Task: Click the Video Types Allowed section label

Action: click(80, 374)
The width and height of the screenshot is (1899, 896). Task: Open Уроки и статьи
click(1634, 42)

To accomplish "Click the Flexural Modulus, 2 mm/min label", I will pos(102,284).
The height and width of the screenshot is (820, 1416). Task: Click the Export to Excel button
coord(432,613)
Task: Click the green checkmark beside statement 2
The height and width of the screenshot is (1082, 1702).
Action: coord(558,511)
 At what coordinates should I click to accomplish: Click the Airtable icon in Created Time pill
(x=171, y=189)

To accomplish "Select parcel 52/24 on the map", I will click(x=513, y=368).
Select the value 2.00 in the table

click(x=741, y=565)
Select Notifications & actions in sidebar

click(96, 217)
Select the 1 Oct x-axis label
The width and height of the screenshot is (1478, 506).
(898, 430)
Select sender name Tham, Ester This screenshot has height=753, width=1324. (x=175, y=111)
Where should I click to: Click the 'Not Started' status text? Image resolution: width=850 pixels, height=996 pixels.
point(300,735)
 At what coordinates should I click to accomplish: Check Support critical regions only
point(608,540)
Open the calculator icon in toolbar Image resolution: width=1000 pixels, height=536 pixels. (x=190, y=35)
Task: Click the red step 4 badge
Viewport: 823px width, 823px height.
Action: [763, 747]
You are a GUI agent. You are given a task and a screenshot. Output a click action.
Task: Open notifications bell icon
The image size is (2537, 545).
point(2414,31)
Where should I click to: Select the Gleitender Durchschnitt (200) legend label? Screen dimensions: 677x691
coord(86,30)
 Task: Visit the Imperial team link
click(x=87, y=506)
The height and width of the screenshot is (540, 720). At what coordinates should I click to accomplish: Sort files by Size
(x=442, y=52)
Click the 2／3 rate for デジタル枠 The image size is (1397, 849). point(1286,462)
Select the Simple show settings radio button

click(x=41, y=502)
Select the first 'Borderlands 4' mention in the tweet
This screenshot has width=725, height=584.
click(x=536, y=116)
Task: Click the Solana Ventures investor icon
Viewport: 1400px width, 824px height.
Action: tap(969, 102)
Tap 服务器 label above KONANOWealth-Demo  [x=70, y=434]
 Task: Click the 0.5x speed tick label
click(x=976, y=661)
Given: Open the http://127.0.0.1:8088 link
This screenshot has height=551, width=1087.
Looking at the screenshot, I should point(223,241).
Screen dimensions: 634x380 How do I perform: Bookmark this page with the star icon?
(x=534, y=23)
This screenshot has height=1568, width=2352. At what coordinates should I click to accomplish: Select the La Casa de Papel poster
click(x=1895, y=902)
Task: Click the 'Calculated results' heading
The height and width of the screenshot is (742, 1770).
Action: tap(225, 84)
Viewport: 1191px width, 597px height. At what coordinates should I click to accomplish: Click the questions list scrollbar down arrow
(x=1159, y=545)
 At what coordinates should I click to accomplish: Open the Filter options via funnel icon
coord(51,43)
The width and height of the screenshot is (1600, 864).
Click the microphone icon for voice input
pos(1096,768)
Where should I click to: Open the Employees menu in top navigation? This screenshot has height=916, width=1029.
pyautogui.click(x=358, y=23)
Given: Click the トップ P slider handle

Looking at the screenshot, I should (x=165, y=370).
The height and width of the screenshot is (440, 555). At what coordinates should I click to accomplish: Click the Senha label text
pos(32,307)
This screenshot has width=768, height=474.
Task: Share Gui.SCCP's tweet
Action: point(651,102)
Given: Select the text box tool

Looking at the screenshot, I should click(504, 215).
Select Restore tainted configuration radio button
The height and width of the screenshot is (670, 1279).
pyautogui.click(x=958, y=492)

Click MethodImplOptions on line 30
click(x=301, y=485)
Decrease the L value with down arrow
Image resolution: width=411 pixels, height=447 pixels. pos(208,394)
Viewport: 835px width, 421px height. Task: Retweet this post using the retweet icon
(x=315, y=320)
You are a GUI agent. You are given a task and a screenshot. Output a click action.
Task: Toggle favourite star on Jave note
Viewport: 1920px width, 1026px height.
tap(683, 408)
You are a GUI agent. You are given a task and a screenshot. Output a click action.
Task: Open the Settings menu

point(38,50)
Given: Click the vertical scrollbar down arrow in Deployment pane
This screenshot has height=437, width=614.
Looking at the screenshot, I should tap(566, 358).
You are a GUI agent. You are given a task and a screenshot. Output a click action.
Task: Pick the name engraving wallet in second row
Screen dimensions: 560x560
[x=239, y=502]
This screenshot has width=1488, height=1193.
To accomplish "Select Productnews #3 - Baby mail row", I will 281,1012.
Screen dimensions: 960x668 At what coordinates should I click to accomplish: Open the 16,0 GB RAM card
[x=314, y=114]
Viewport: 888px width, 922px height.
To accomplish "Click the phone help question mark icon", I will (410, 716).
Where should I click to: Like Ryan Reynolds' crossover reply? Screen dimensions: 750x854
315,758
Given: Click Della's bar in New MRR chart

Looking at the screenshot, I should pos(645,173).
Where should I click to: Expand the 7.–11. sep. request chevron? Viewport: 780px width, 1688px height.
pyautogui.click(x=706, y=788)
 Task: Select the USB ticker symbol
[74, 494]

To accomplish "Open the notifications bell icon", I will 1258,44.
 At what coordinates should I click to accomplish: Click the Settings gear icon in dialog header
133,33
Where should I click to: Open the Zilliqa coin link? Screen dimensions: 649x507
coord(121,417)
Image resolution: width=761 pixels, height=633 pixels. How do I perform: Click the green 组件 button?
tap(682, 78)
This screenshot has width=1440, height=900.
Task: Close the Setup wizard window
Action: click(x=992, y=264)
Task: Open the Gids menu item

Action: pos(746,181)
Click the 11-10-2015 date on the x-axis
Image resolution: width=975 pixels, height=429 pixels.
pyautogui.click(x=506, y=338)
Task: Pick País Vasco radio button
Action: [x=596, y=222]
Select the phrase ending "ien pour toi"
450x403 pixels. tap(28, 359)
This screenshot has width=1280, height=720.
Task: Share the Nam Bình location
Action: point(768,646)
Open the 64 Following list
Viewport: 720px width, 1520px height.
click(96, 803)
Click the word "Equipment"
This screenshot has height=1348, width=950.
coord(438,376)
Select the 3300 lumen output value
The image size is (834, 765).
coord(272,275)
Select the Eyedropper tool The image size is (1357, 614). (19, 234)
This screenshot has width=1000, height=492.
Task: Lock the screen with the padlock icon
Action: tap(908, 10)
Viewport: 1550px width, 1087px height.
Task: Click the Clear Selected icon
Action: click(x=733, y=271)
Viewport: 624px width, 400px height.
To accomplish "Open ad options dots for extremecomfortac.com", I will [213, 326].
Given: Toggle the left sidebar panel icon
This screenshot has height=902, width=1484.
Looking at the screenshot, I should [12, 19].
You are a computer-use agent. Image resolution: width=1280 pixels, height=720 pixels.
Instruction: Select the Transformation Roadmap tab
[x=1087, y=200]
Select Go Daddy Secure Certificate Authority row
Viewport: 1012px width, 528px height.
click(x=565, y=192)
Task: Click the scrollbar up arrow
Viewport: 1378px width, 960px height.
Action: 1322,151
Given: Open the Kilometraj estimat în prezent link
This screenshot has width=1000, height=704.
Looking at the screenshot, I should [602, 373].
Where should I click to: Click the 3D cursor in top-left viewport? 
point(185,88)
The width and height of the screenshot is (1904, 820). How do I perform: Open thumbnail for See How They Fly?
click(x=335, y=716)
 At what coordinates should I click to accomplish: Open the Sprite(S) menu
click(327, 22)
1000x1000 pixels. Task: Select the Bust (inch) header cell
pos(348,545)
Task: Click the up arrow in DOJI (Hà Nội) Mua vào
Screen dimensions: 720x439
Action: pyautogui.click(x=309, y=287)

+ + + + + + +

:: PROBLEM DETAILS ::
Within the entries above, how many lines include the word "bell"? Respond with the number only.

:: RESPONSE AREA ::
2